Week 3: Copyright, Creativity & The Creative Commons
Week 3: Copyright, Creativity & The Creative Commons
This week please read these items:
Lawrence Lessig, Blog: http://www.lessig.org/blog/
Lawrence Lessig, “Preface”, Introduction”, “Piracy”, “Conclusion” and “Afterward” from Free Culture: How Big Media Uses Technology and the Law to Lock Down Culture and Control Creativity. New York: Penguin Press, 2004, pp. xiii-xvi, 1-79, & 257-306.
Sam Howard-Spink, "Grey Tuesday, Online Cultural Activism and the Mash-up of Music and Politics." First Monday 9.10 (2004), http://firstmonday.org/issues/issue9_10/howard/.
And listen to these presentations:
Lawrence Lessig, ‘Free Culture Presentation’, 2002, 9Mb Flash File. http://www.lessig.org/freeculture/
and
Lawrence Lessig, et al, “Who Owns Culture?” 2004, http://video.google.com/videoplay?docid=6122403781064290619&q=lessig&pl=...
and
Richard Stallman: http://video.google.com/videoplay?docid=-1647626314188526128&q=richard+s...
Last week Henry Jenkins and J.D. Lasica gave us some grounding in the way that cultural interaction and production have changed in recent years, especially in the context of digital media.
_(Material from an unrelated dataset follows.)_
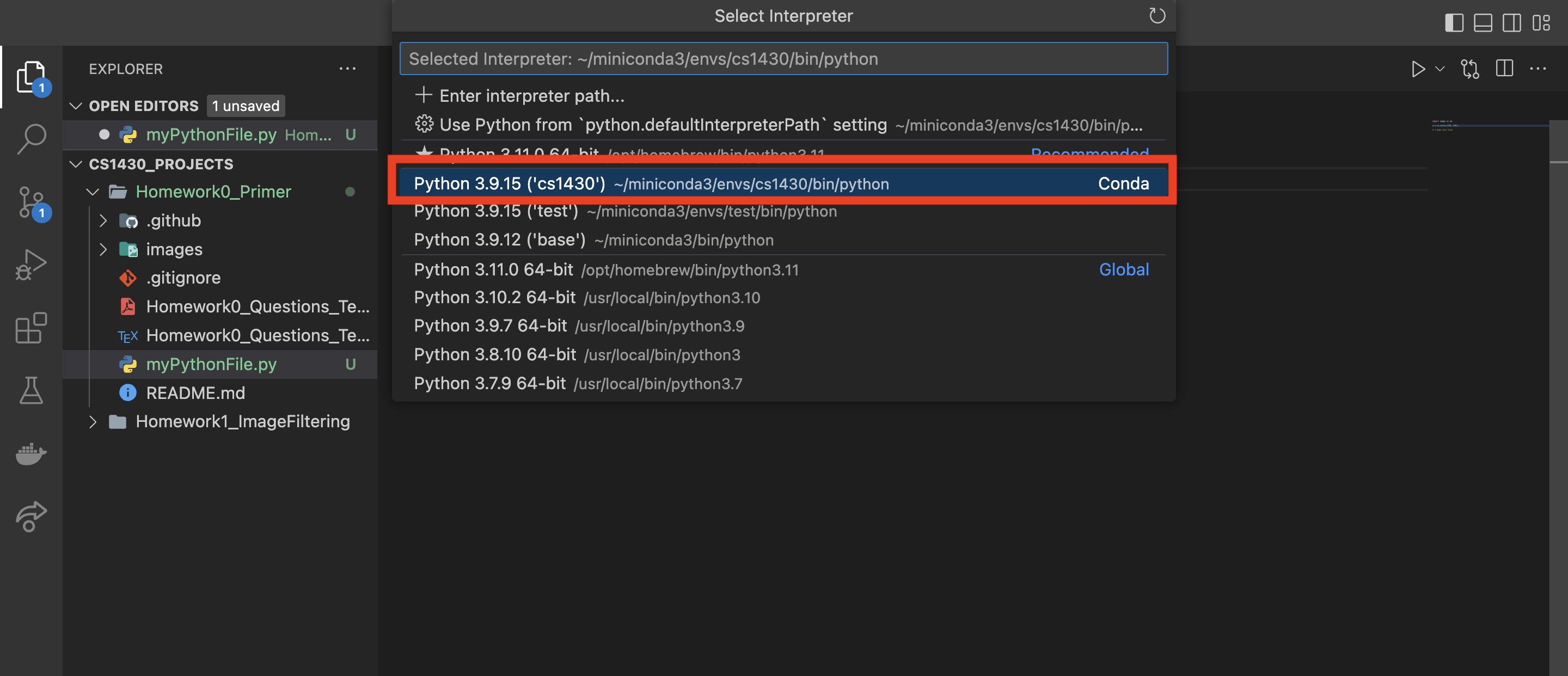Open the Docker sidebar icon
The image size is (1568, 676).
pos(30,453)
Building upon these ideas, this week we’re turning to the work of Lawrence Lessig who has been called, among many other things, the Elvis of cyberspace law! Lessig is a passionate crusader for a legal system which reinforces and encourages creativity, rather than locking creativity down (which is what the MPAA [Motion Picture Association of America] and RIAA [Recording Industry of America Association] and their anti-piracy rhetoric platform are doing in Lessig’s view). In the excerpts from Free Culture that you’re reading, pay particular attention to the way culture has changed in terms of ownership and in terms of what that entails for creativity and cultural production. I’d encourage you to also explore the websites of the Creative Commons organisation (http://creativecommons.org/), the Electronic Frontier Foundation (http://www.eff.org/) and Lawrence Lessig’s own website. Lessig's book is a great read, so if you have time you may want to dip into some of the other chapters, too.
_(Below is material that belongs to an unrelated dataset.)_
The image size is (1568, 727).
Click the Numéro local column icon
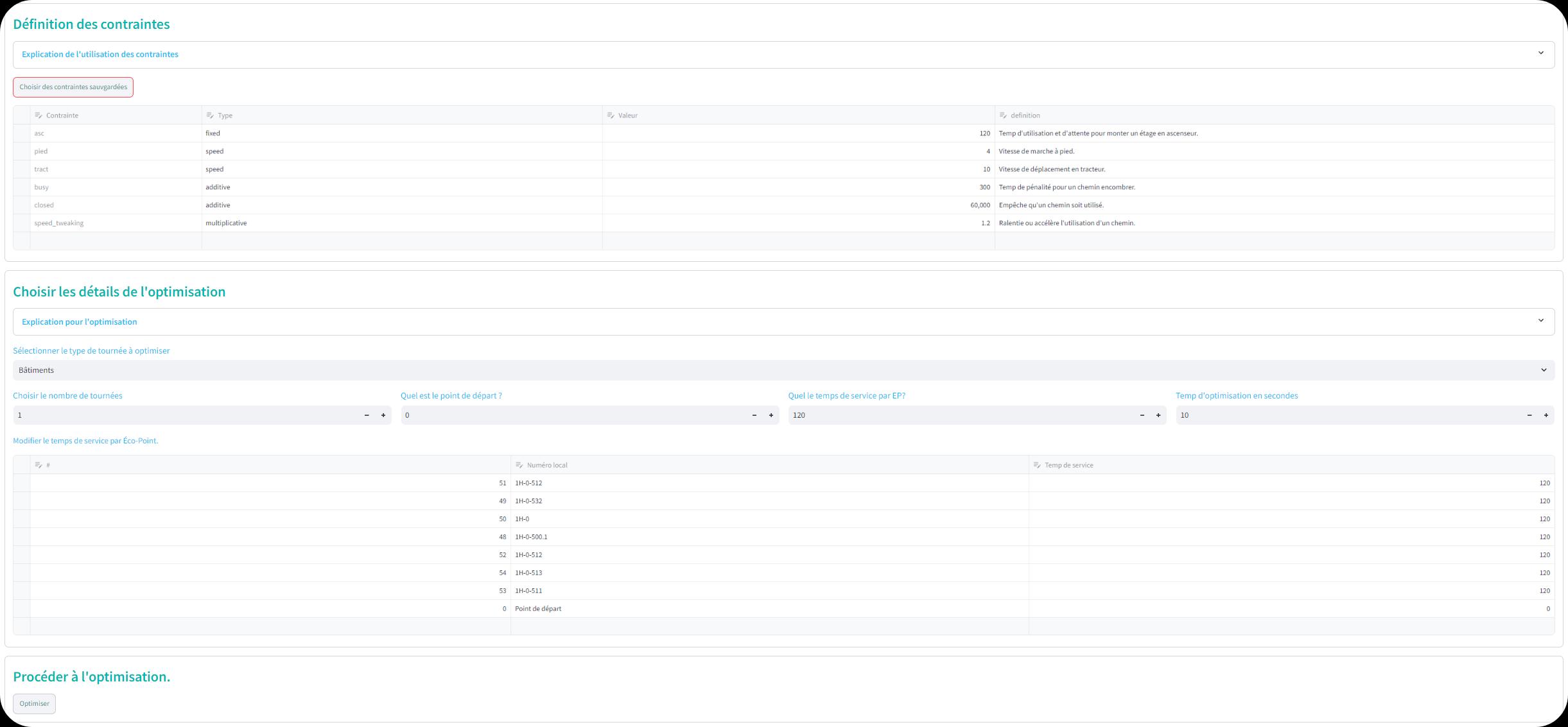click(x=519, y=465)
You’re also reading an article by Sam Howard-Spink which explores the cultural reaction to ‘The Grey Album’, and the reaction when copyright holders tried to remove the album from circulation. (see: http://www.illegal-art.org/audio/grey.html and http://en.wikipedia.org/wiki/The_Grey_Album )
When reading, keep these questions in mind:
1] How does the rhetoric of ‘piracy’ work in the debate(s) surrounding cultural production and creativity?